■ EXERCISE REQUIREMENTS
Exactly the lines below from the line with "Select the US-F column header" through the line with "393x691 pixels." must make up the answer, both ends included and pictures left out.
═════ DATA FOR ANALYSIS
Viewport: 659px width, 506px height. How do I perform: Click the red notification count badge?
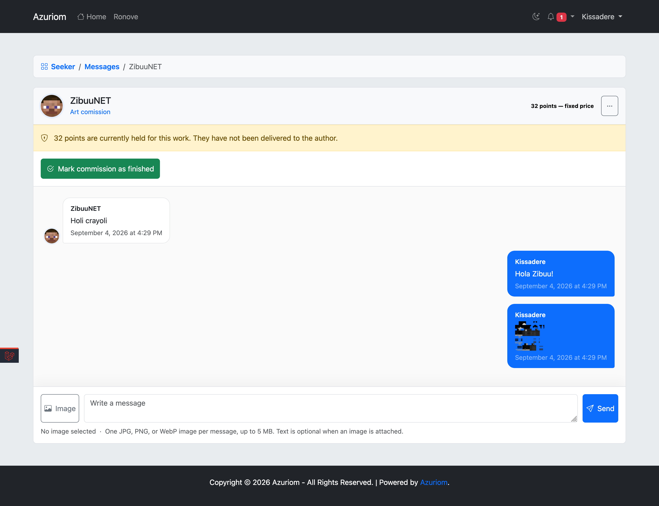click(561, 17)
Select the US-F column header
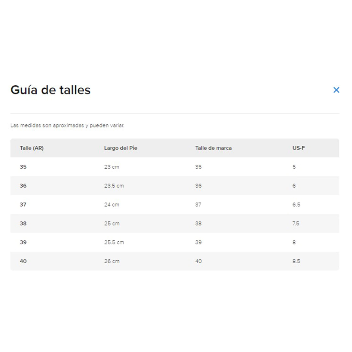The width and height of the screenshot is (352, 352). (x=298, y=148)
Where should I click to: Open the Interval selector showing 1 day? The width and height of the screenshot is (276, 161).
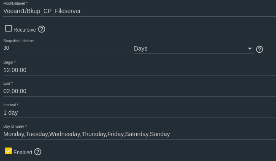tap(140, 113)
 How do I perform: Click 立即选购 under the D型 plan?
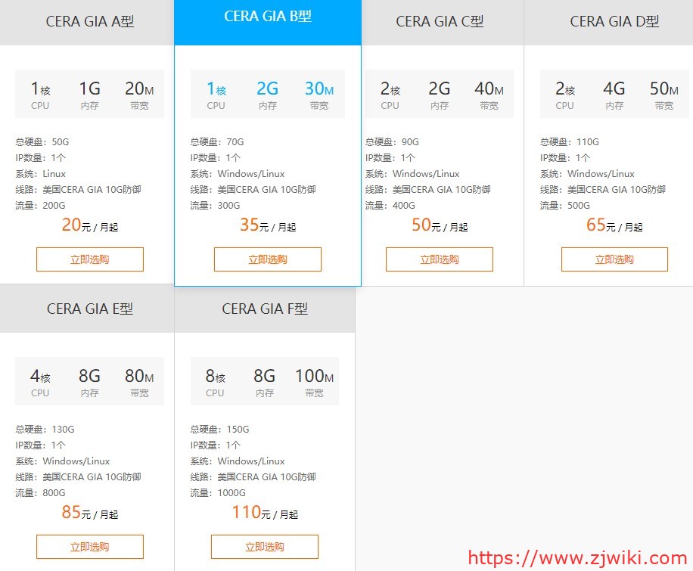pyautogui.click(x=615, y=259)
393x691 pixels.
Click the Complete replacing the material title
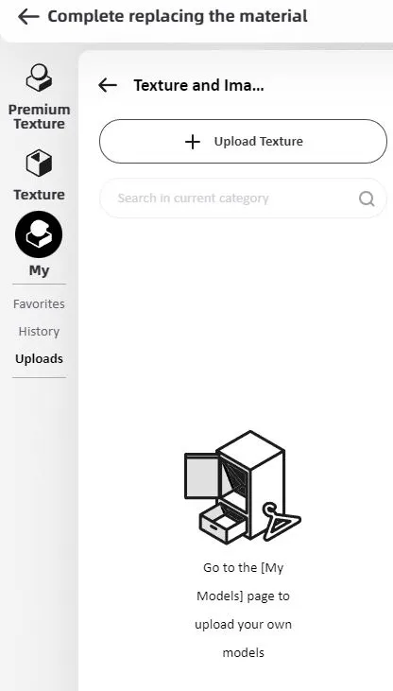178,16
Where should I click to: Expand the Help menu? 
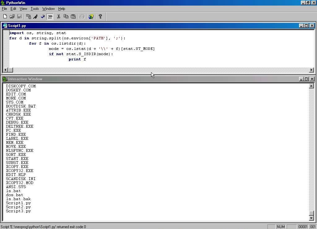(62, 9)

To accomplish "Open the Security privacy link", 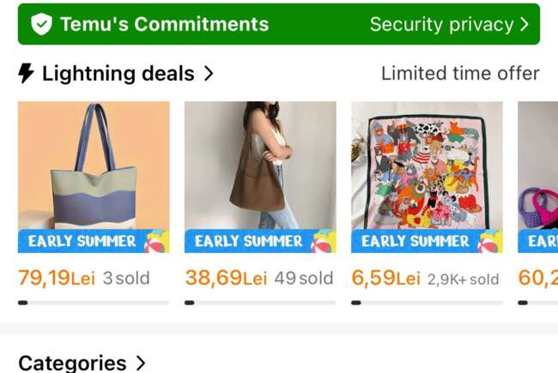I will [x=441, y=24].
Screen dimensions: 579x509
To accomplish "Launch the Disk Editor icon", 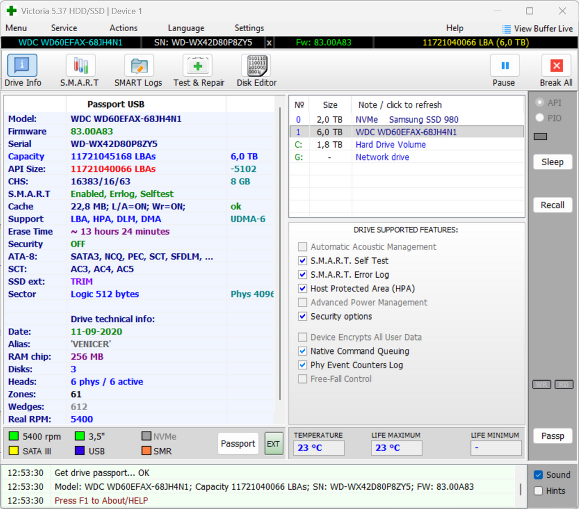I will [x=256, y=66].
══════════
■ EXERCISE ANSWER
Select the US-F column header
The width and height of the screenshot is (352, 352). (x=298, y=148)
Where should I click to: Open the Interval selector showing 1 day? The width and height of the screenshot is (276, 161).
tap(140, 113)
 How do I perform: Click 立即选购 under the D型 plan?
pyautogui.click(x=615, y=259)
393x691 pixels.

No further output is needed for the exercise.